Data items

____

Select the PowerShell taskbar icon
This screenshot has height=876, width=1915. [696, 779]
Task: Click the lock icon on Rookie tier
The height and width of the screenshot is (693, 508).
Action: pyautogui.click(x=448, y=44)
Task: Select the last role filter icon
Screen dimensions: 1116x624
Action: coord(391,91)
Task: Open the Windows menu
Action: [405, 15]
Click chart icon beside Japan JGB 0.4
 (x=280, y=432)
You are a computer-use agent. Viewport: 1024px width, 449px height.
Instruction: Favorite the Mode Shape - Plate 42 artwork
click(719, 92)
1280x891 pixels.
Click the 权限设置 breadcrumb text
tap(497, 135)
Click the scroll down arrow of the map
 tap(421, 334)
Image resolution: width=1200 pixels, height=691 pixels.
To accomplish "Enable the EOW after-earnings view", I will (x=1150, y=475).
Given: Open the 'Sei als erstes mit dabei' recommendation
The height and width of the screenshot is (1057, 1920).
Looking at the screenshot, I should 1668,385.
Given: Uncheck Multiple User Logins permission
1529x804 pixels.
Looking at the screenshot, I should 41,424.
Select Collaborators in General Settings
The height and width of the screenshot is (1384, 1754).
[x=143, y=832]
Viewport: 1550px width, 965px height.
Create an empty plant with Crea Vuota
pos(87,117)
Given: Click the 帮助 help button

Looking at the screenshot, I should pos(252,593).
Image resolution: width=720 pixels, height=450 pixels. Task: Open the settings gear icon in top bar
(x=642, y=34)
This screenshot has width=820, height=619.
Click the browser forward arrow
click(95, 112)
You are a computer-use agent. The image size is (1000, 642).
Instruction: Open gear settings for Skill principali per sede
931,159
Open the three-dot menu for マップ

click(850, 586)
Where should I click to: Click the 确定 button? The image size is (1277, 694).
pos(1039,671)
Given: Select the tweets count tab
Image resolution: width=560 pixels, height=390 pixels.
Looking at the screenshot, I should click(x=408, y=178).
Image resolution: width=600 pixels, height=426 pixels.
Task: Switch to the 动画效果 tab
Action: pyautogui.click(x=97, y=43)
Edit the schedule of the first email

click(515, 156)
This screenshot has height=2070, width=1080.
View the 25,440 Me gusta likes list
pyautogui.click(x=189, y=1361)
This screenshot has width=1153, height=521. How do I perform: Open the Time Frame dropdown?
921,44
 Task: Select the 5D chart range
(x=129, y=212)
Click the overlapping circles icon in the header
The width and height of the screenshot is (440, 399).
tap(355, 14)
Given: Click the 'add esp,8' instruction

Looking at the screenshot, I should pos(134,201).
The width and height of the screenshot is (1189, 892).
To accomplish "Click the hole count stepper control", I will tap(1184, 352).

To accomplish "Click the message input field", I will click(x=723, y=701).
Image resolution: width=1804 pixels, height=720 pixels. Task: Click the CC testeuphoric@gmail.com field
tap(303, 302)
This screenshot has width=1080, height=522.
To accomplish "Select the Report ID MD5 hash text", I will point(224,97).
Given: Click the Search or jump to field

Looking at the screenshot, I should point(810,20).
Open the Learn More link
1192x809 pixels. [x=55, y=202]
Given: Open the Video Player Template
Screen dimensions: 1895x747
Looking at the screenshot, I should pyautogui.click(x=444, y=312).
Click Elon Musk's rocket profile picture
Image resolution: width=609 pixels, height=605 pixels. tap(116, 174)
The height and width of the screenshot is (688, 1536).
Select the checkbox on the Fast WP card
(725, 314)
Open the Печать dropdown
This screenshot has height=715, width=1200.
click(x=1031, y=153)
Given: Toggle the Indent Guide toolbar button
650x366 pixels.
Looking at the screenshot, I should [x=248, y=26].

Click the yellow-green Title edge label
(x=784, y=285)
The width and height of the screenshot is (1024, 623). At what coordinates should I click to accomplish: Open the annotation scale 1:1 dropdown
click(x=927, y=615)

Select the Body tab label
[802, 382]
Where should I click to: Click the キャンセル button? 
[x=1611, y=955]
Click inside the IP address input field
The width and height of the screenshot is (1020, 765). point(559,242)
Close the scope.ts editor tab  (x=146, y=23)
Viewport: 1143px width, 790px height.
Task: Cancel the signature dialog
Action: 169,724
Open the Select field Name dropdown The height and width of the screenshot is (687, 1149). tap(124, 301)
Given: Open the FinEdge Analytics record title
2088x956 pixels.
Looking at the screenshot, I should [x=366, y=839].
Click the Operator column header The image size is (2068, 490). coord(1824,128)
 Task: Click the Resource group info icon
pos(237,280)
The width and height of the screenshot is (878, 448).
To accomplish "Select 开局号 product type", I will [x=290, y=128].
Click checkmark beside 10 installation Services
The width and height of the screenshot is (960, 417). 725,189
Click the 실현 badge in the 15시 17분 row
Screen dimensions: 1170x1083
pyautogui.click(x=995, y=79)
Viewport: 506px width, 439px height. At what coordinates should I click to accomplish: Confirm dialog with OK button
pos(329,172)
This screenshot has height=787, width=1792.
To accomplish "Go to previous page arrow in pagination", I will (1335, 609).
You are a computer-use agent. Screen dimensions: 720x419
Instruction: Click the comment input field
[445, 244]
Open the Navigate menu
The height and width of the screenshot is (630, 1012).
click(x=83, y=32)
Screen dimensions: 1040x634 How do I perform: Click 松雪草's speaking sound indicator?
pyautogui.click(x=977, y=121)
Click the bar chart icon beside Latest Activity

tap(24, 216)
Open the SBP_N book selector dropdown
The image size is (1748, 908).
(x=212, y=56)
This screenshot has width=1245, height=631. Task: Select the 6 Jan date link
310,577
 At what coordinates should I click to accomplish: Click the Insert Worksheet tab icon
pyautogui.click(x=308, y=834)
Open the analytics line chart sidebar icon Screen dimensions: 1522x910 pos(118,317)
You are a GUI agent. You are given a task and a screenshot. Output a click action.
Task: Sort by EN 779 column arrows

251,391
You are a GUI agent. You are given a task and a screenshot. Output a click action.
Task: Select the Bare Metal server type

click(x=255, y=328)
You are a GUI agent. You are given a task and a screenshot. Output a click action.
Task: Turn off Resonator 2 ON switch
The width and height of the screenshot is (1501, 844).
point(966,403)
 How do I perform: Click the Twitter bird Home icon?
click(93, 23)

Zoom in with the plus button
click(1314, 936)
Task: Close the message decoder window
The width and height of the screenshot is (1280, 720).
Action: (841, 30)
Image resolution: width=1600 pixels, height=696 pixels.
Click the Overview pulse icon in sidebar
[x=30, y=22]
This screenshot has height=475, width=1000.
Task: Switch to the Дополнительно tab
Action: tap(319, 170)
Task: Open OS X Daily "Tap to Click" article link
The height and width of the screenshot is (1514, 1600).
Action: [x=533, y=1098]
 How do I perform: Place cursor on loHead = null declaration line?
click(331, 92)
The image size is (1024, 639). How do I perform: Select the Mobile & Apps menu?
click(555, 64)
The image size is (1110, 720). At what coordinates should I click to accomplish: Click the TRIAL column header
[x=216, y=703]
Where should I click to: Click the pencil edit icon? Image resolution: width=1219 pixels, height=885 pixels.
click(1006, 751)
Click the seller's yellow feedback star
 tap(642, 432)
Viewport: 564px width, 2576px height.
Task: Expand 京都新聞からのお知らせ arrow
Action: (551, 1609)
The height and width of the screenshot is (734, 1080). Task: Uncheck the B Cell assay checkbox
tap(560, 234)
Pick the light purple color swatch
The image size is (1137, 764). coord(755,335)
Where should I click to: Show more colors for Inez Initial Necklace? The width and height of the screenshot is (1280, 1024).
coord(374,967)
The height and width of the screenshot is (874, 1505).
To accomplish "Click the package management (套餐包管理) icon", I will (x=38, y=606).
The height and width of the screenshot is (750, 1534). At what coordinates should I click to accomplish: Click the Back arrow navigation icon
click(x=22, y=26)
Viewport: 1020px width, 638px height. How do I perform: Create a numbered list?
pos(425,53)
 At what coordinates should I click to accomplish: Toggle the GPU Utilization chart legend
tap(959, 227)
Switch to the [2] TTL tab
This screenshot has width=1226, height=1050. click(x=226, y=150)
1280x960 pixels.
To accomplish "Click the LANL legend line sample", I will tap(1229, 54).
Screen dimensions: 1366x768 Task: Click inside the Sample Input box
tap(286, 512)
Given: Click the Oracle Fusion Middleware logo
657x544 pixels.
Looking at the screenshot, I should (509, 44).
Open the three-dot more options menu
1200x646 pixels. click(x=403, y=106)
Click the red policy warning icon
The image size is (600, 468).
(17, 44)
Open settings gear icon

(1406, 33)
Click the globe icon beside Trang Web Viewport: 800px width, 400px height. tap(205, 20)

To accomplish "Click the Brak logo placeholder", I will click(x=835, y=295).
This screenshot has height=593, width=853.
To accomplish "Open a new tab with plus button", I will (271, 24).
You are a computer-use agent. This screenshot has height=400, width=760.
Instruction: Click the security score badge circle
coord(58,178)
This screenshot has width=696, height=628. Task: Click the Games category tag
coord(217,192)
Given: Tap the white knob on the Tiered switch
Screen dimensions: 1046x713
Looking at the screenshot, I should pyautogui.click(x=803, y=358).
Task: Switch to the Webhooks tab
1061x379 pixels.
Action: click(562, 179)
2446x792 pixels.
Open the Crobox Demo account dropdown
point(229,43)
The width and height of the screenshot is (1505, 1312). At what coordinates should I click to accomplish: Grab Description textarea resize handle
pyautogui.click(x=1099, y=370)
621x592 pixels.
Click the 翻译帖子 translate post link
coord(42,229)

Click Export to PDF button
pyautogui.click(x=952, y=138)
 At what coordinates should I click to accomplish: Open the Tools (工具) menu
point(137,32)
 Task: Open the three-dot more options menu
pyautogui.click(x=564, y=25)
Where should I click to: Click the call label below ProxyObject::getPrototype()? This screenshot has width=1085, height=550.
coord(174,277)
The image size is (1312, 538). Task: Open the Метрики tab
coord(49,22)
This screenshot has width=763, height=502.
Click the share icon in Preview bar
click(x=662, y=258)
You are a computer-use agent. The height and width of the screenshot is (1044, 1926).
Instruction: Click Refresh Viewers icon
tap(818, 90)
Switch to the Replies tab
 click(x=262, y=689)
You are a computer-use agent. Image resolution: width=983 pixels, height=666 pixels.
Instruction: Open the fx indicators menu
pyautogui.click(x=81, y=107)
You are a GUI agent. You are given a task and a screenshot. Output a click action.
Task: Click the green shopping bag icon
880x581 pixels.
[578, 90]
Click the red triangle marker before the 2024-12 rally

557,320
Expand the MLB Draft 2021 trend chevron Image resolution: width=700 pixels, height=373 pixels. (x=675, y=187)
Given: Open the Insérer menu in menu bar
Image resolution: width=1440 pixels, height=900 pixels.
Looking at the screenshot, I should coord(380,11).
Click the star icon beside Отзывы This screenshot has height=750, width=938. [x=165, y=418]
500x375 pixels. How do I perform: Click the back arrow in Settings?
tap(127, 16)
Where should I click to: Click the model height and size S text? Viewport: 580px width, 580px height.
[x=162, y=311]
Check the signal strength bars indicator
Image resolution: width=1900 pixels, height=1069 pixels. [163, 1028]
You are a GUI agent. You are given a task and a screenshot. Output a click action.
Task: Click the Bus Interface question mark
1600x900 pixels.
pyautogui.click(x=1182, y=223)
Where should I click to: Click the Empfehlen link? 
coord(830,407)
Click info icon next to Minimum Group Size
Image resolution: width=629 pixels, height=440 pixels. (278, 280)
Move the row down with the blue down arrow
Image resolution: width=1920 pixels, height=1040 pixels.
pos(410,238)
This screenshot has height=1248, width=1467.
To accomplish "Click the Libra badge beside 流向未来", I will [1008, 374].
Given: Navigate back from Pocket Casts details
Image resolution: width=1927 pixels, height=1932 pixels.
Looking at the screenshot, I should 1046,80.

____

The problem
Give back the entries above exactly as they are, from their first line through the line that contains "Task: Select the last role filter icon", both included, with nothing else.

Exercise result
Select the PowerShell taskbar icon
This screenshot has height=876, width=1915. [696, 779]
Task: Click the lock icon on Rookie tier
The height and width of the screenshot is (693, 508).
Action: pyautogui.click(x=448, y=44)
Task: Select the last role filter icon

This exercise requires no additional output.